◆ TASK DIRECTIONS ◆
Copy out the following records line for line, with no changes.

─── MATERIAL SHOWN

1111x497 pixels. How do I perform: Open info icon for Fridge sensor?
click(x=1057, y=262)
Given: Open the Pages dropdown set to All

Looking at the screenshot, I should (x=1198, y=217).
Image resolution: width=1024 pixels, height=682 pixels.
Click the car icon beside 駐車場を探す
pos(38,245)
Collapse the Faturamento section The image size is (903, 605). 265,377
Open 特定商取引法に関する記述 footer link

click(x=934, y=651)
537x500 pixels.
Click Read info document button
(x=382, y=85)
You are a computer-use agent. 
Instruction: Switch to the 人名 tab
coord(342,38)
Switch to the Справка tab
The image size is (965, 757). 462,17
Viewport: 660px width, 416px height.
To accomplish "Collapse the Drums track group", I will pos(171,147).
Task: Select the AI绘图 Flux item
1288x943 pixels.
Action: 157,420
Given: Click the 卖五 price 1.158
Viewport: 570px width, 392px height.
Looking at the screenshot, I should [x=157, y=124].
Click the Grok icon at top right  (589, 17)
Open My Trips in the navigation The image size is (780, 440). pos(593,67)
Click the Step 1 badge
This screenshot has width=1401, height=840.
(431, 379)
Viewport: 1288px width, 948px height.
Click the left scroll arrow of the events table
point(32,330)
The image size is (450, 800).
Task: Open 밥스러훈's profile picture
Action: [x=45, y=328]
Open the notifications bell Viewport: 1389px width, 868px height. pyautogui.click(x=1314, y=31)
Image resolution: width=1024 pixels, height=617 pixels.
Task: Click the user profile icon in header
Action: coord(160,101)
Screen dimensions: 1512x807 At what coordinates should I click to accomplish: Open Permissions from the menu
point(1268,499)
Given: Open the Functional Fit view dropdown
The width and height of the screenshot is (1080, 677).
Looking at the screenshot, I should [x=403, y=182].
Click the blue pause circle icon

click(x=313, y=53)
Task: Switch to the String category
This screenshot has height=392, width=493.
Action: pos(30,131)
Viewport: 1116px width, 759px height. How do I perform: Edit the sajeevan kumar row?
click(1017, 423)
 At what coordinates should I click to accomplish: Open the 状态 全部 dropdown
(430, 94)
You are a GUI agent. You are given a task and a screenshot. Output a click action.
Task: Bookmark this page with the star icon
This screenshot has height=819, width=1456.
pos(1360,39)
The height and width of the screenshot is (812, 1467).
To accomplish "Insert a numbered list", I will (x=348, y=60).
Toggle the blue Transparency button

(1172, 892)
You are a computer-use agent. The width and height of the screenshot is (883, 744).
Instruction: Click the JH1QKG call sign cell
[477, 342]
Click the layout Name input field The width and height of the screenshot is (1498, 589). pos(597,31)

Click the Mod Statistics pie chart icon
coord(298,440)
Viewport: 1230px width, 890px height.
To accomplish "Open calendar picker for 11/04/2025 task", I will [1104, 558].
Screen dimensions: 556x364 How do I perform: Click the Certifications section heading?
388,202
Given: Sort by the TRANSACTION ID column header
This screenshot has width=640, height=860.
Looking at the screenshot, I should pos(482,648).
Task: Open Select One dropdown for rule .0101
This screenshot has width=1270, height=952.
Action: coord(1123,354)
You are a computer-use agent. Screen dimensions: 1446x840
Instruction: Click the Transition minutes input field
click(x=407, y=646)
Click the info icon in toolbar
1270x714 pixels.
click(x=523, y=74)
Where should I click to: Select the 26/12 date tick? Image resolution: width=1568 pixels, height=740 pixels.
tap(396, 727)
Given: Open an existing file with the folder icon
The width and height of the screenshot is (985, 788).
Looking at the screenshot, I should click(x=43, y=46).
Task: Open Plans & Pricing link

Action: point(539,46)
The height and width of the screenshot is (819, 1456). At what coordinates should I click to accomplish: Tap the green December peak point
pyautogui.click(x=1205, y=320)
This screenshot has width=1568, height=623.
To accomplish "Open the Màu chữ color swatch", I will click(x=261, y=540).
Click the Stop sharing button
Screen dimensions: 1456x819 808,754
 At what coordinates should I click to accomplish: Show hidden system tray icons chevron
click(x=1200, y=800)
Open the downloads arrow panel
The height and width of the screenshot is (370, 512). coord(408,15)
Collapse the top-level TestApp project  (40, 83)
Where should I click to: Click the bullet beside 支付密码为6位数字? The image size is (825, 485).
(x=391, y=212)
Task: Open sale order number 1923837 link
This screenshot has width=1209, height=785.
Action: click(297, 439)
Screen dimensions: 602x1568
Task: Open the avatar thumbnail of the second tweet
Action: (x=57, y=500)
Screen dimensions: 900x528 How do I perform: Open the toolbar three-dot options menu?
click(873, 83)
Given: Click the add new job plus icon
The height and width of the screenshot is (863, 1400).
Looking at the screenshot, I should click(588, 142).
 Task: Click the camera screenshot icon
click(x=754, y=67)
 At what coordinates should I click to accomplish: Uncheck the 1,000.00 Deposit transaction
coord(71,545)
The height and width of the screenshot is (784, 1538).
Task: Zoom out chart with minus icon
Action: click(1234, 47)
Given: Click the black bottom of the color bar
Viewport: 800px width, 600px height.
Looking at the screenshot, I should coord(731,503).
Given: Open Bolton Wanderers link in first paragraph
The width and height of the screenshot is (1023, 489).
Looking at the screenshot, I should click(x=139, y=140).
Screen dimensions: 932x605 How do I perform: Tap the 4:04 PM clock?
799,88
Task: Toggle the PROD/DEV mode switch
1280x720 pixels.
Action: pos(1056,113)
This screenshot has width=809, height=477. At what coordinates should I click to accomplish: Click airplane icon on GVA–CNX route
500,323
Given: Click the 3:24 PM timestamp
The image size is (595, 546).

──────

◆ SOLUTION TO THE PROBLEM ◆
1111x497 pixels. How do I perform: Open info icon for Fridge sensor?
click(x=1057, y=262)
Given: Open the Pages dropdown set to All

Looking at the screenshot, I should (x=1198, y=217).
Image resolution: width=1024 pixels, height=682 pixels.
Click the car icon beside 駐車場を探す
pos(38,245)
Collapse the Faturamento section The image size is (903, 605). 265,377
Open 特定商取引法に関する記述 footer link

click(x=934, y=651)
537x500 pixels.
Click Read info document button
(x=382, y=85)
You are a computer-use agent. 
Instruction: Switch to the 人名 tab
coord(342,38)
Switch to the Справка tab
The image size is (965, 757). 462,17
Viewport: 660px width, 416px height.
To accomplish "Collapse the Drums track group", I will pos(171,147).
Task: Select the AI绘图 Flux item
1288x943 pixels.
Action: 157,420
Given: Click the 卖五 price 1.158
Viewport: 570px width, 392px height.
Looking at the screenshot, I should [x=157, y=124].
Click the Grok icon at top right  (589, 17)
Open My Trips in the navigation The image size is (780, 440). pos(593,67)
Click the Step 1 badge
This screenshot has width=1401, height=840.
(431, 379)
Viewport: 1288px width, 948px height.
Click the left scroll arrow of the events table
point(32,330)
The image size is (450, 800).
Task: Open 밥스러훈's profile picture
Action: [x=45, y=328]
Open the notifications bell Viewport: 1389px width, 868px height. pyautogui.click(x=1314, y=31)
Image resolution: width=1024 pixels, height=617 pixels.
Task: Click the user profile icon in header
Action: coord(160,101)
Screen dimensions: 1512x807 At what coordinates should I click to accomplish: Open Permissions from the menu
point(1268,499)
Given: Open the Functional Fit view dropdown
The width and height of the screenshot is (1080, 677).
Looking at the screenshot, I should [x=403, y=182].
Click the blue pause circle icon

click(x=313, y=53)
Task: Switch to the String category
This screenshot has height=392, width=493.
Action: pos(30,131)
Viewport: 1116px width, 759px height. How do I perform: Edit the sajeevan kumar row?
click(1017, 423)
 At what coordinates should I click to accomplish: Open the 状态 全部 dropdown
(430, 94)
You are a GUI agent. You are given a task and a screenshot. Output a click action.
Task: Bookmark this page with the star icon
This screenshot has height=819, width=1456.
pos(1360,39)
The height and width of the screenshot is (812, 1467).
To accomplish "Insert a numbered list", I will (x=348, y=60).
Toggle the blue Transparency button

(1172, 892)
You are a computer-use agent. The width and height of the screenshot is (883, 744).
Instruction: Click the JH1QKG call sign cell
[477, 342]
Click the layout Name input field The width and height of the screenshot is (1498, 589). pos(597,31)

Click the Mod Statistics pie chart icon
coord(298,440)
Viewport: 1230px width, 890px height.
To accomplish "Open calendar picker for 11/04/2025 task", I will [1104, 558].
Screen dimensions: 556x364 How do I perform: Click the Certifications section heading?
388,202
Given: Sort by the TRANSACTION ID column header
This screenshot has width=640, height=860.
Looking at the screenshot, I should pos(482,648).
Task: Open Select One dropdown for rule .0101
This screenshot has width=1270, height=952.
Action: coord(1123,354)
You are a computer-use agent. Screen dimensions: 1446x840
Instruction: Click the Transition minutes input field
click(x=407, y=646)
Click the info icon in toolbar
1270x714 pixels.
click(x=523, y=74)
Where should I click to: Select the 26/12 date tick? Image resolution: width=1568 pixels, height=740 pixels.
tap(396, 727)
Given: Open an existing file with the folder icon
The width and height of the screenshot is (985, 788).
Looking at the screenshot, I should click(x=43, y=46).
Task: Open Plans & Pricing link

Action: point(539,46)
The height and width of the screenshot is (819, 1456). At what coordinates should I click to accomplish: Tap the green December peak point
pyautogui.click(x=1205, y=320)
This screenshot has width=1568, height=623.
To accomplish "Open the Màu chữ color swatch", I will click(x=261, y=540).
Click the Stop sharing button
Screen dimensions: 1456x819 808,754
 At what coordinates should I click to accomplish: Show hidden system tray icons chevron
click(x=1200, y=800)
Open the downloads arrow panel
The height and width of the screenshot is (370, 512). coord(408,15)
Collapse the top-level TestApp project  (40, 83)
Where should I click to: Click the bullet beside 支付密码为6位数字? The image size is (825, 485).
(x=391, y=212)
Task: Open sale order number 1923837 link
This screenshot has width=1209, height=785.
Action: click(297, 439)
Screen dimensions: 602x1568
Task: Open the avatar thumbnail of the second tweet
Action: (x=57, y=500)
Screen dimensions: 900x528 How do I perform: Open the toolbar three-dot options menu?
click(873, 83)
Given: Click the add new job plus icon
The height and width of the screenshot is (863, 1400).
Looking at the screenshot, I should click(588, 142).
 Task: Click the camera screenshot icon
click(x=754, y=67)
 At what coordinates should I click to accomplish: Uncheck the 1,000.00 Deposit transaction
coord(71,545)
The height and width of the screenshot is (784, 1538).
Task: Zoom out chart with minus icon
Action: click(1234, 47)
Given: Click the black bottom of the color bar
Viewport: 800px width, 600px height.
Looking at the screenshot, I should coord(731,503).
Given: Open Bolton Wanderers link in first paragraph
The width and height of the screenshot is (1023, 489).
Looking at the screenshot, I should click(x=139, y=140).
Screen dimensions: 932x605 How do I perform: Tap the 4:04 PM clock?
799,88
Task: Toggle the PROD/DEV mode switch
1280x720 pixels.
Action: pos(1056,113)
This screenshot has width=809, height=477. At what coordinates should I click to accomplish: Click airplane icon on GVA–CNX route
500,323
Given: Click the 3:24 PM timestamp
The image size is (595, 546).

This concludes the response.